The impact of the number of regions of interest and their configurations on EEG brain-connectivity in emotion recognition
摘要
Suboptimal spatial aggregation of neural signals often constrains the efficacy of electroencephalography (EEG) for emotion recognition. Although functional connectivity measures are increasingly employed, the critical influence of region of interest (ROI) configuration on classification performance remains largely unquantified. This study presents a systematic evaluation of how varying ROI definitions affect EEG-based emotion recognition accuracy. We designed five distinct, ROI configurations (CROI A-E) to group EEG electrodes, moving beyond single-atlas paradigms to probe the effects of hemispheric division and functional segregation. Phase-locking and mutual information were extracted from each configuration to capture linear and non-linear functional connectivity.

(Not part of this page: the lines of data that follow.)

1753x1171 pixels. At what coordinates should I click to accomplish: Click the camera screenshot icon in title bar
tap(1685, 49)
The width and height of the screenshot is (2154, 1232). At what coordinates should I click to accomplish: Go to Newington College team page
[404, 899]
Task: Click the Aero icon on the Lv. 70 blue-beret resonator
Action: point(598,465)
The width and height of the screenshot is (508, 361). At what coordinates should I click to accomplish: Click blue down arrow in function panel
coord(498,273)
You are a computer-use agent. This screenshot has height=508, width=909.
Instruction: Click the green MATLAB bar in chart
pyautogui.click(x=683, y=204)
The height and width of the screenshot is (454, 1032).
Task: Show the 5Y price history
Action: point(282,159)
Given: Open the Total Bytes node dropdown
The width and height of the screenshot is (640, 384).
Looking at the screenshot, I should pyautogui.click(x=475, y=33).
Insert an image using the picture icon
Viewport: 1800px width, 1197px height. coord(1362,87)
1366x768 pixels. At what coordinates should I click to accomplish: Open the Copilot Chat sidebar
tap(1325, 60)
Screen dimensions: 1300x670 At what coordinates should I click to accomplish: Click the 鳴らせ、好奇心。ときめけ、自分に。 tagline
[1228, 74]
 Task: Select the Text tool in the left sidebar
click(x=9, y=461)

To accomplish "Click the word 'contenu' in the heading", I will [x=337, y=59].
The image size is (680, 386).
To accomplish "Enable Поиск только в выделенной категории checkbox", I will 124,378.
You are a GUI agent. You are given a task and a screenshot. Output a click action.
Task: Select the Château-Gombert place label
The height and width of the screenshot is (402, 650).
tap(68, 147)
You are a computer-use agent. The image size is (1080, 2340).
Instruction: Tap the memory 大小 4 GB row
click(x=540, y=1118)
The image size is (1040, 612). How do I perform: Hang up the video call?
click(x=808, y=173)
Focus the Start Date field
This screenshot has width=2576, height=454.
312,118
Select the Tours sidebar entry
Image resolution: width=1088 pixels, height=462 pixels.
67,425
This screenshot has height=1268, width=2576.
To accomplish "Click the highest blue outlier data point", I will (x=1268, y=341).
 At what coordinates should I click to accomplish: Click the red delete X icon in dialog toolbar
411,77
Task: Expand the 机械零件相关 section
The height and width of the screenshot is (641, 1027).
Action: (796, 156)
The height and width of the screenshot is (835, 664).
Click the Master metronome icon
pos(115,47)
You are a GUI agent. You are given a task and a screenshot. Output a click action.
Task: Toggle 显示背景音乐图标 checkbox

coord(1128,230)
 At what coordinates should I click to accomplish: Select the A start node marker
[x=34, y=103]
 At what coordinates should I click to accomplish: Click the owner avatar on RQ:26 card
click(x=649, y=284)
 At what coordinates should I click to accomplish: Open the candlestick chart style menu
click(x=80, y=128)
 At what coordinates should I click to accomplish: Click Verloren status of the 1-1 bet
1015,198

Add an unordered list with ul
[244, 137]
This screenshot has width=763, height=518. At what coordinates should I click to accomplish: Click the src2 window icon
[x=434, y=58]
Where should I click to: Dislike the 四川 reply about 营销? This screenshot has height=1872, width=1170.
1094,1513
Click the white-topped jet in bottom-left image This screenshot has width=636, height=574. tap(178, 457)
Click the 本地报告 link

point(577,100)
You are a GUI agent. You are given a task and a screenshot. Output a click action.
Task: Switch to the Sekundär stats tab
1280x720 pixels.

These features were used to classify the four quadrants of the valence-arousal space within the DEAP dataset using a support vector machine and k-nearest neighbor classifiers. Our results demonstrate that the spatial architecture of ROIs is a principal determinant of model performance, with a specific configuration achieving a maximum classification accuracy of 92.65%. This finding establishes that the strategic definition of ROIs is not merely a pre-processing step but a critical hyperparameter in the design of neural affective computing systems. This study provides a rigorous, empirical framework for optimizing spatial analysis in EEG-based emotion recognition.